* PROBLEM DESCRIPTION:
Search the entries for the word "This" and pull out each line that has it.

(Collected data entries)
--------------------------------
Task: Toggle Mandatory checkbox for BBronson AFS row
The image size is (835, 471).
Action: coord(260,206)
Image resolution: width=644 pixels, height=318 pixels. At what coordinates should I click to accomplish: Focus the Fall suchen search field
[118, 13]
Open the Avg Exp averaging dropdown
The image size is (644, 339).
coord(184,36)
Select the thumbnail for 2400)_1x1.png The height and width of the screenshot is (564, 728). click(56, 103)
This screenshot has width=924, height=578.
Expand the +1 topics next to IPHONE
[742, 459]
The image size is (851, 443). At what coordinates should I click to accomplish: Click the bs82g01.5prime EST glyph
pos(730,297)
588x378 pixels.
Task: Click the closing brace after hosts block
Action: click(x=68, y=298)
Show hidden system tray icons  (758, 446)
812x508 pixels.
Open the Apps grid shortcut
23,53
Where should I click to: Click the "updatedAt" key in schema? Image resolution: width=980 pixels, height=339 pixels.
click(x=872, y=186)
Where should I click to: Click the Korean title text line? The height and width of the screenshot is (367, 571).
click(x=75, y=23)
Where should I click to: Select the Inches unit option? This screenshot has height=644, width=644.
--------------------------------
* ANSWER:
This screenshot has width=924, height=578.
Where should I click to: Select the Inches unit option? This screenshot has height=644, width=644.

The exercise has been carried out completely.